De website kan gebruikt worden met elke browser. De google-Chrome browser zal wel de site op de mooiste wijze weergeven. Zoomen op de kaart werkt het efficiëntste via muis, eerder dan met de zoomknoppen.
Indien een bepaalde functionaliteit niet meteen zou werken, is het steeds aangeraden eerst de ctrl-F5-toets te gebruiken. Afloggen uit de site en het volledig sluiten van je browser zijn de eerstvolgende stappen die je kan zetten. Blijven de problemen dan nog aanhouden, contacteer dan de helpdesk (info@pluvialeoverstromingskaarten.be).
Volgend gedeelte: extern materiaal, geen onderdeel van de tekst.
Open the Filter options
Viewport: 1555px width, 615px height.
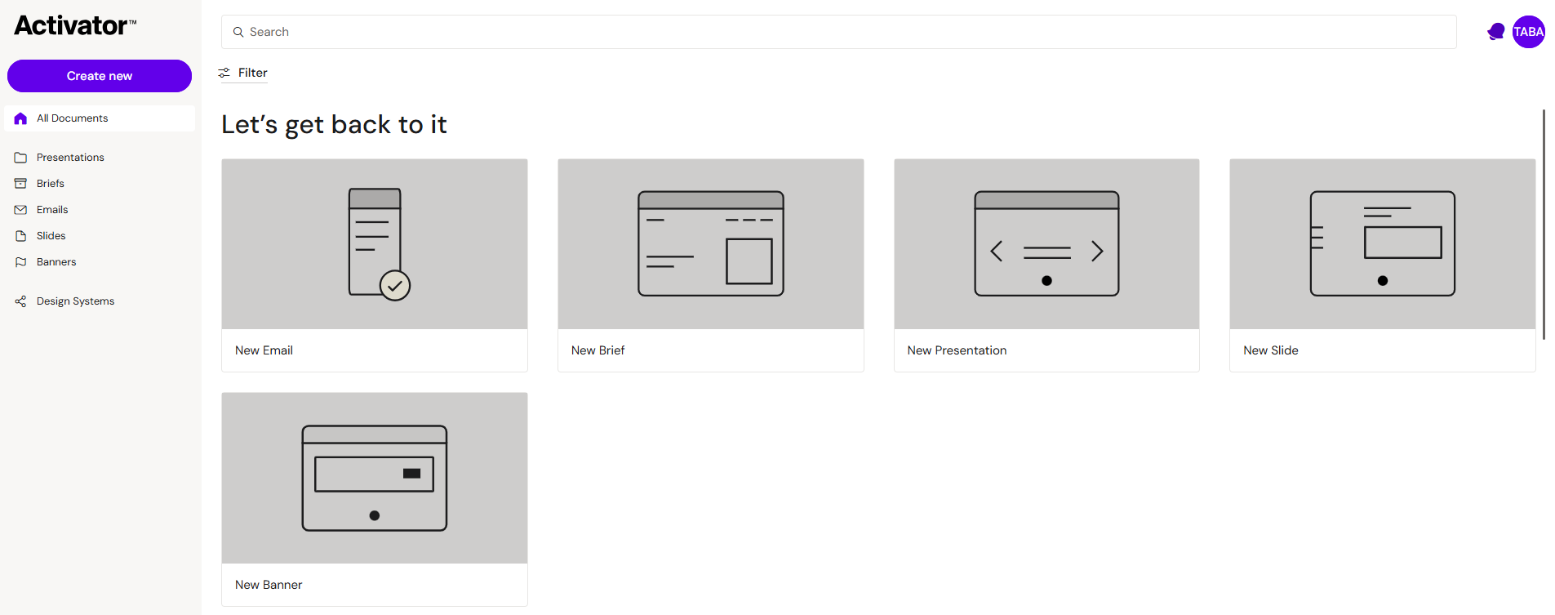tap(243, 73)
Indien u plaatsen kent die getroffen werden door wateroverlast bij intense neerslag dient u na te gaan of deze correct weergegeven worden. Hiervoor kunt u in het linkermenu “Afstromingskaarten” de kaartlagen visualiseren met de gecombineerde overstromingsomvang of de waterdiepte bij vier herhalingsperiodes. De meest relevante herhalingsperiode om te bekijken is meestal de T100 bui, aangezien dit in veel gebieden overeenkomt met één van de meer extreme gebeurtenissen die mensen meegemaakt hebben. Niet overal zijn er de laatste jaren echter dergelijke omvangrijke wolkbreuken geweest en langs de andere kant is op heel wat plaatsen ook neerslag gevallen die nog extremer is. De kaart is echter specifiek opgesteld om dergelijke extreme events in beeld te brengen, wanneer het rioolstelsel sowieso ontoereikend is.
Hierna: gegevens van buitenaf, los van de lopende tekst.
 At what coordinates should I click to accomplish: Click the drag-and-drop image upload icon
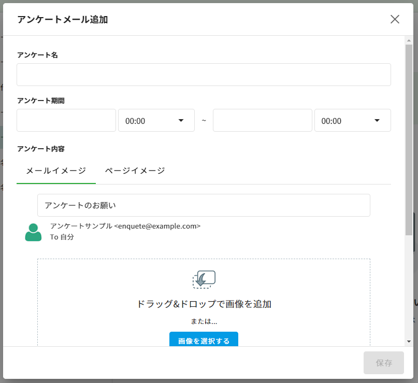coord(204,279)
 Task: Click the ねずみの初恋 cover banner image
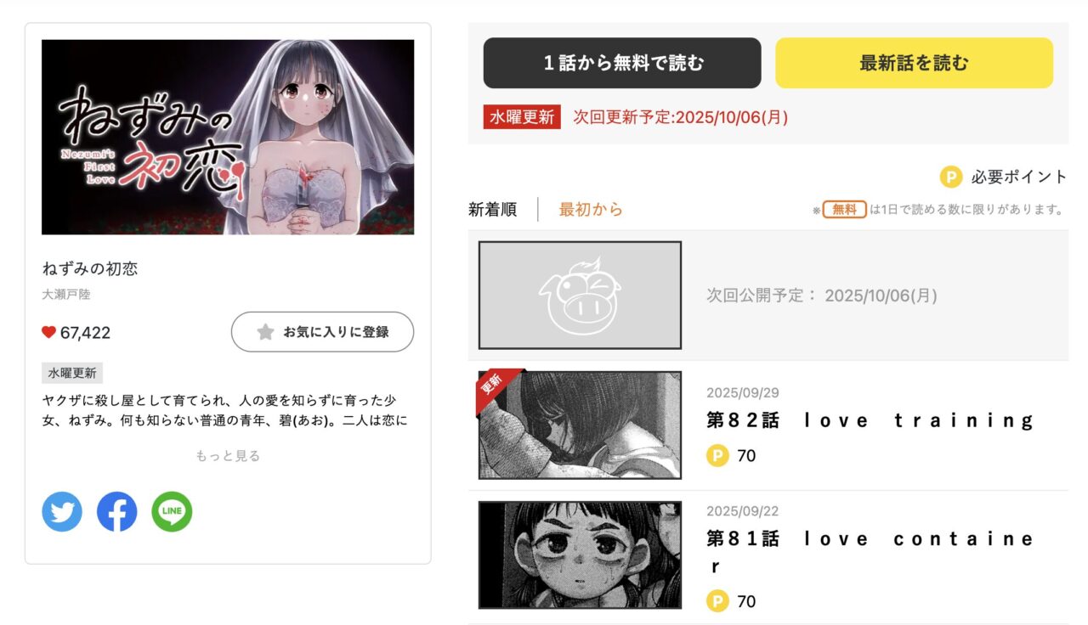228,137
Mogelijke onjuistheden op de kaarten kunnen aan de VMM en het pluvialeoverstromingskaarten-team gemeld worden door telkens een notitie toe te voegen en hiervan de zones op kaart in te tekenen. Schrijf bij je notitie extra informatie neer (bv. gekende getroffen gebouwen, hoeveel meter weg was overstroomd, gekende waterdieptes, … ). Let op het ontbreken van hydraulische structuren en voeg deze invoerdata maximaal zelf online toe (indien mogelijk met dimensies) zodat ze vlot verwerkt worden bij de volgende simulatie van deze zone. Hou er wel rekening mee dat bijvoorbeeld RWA-pompstations die gedimensioneerd zijn op het transporteren van het normale RWA-debiet reeds verrekend zijn in het model. Toevoegen van een notitie op zich, zonder bijkomende informatie over hoe de modellen aangepast kunnen worden, zal niet leiden tot verbeterde kaarten.
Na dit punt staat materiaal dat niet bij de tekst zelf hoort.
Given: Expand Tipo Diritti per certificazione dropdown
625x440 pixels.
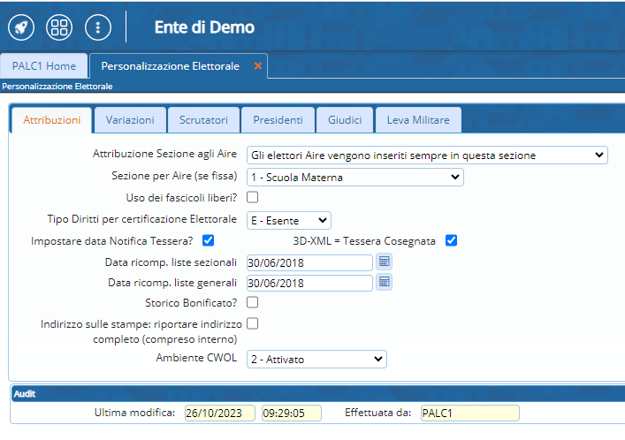Looking at the screenshot, I should (288, 219).
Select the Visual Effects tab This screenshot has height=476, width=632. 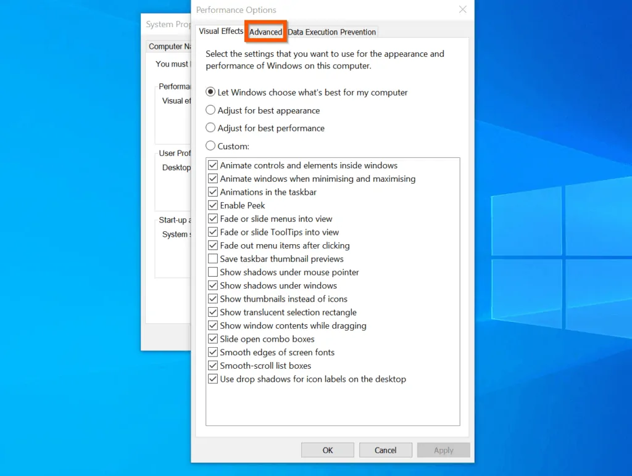point(221,31)
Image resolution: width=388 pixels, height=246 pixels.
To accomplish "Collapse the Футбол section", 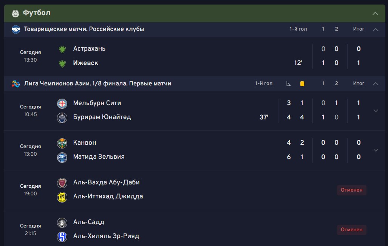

Zorg ervoor dat ook nazichts-acties die andere organisaties aan jouw organisatie toewezen, verder behandeld worden.
De ideale kaartschalen voor het nazicht zijn 1:4.000 en 1:12.000. Een evidente focus ligt op de reeds bebouwde of nog te bebouwen gebieden, wegen, infrastructuur, … . Het nazicht door lokale besturen en water- en rioolbeheerders focust zich best op lokale onjuistheden (bv. onterecht verhinderde afstroming, ontbrekende duikers en andere infrastructuur, …). Het heeft daarnaast weinig zin om kokers e.d. in te brengen tussen twee droge gebieden, aangezien hierdoor in het model geen water kan stromen. Hetzelfde geldt voor kokers binnen één en dezelfde overstromingscontour aangezien deze enkel water binnen deze contour zouden verplaatsen, wat geen effect op de kaarten heeft. Breng zoveel als mogelijk deze informatie zelf in. Grotere onjuistheden op niveau van bv. een ganse waterloop of deelmodel (bv. doorgeven opwaartse debieten, juiste modelgrenzen, invloed plantengroei in waterloop, …) worden ook door VMM en de bekkensecretariaten nagekeken. Daarnaast vormen deze modellen een aanvulling op de beschikbare riviermodellen en moeten zeker in de meer stroomafwaartse trajecten beide modeloutputs samen bekeken worden om een volledig zicht te hebben op de gebieden die overstroombaar zijn in een stad of gemeente.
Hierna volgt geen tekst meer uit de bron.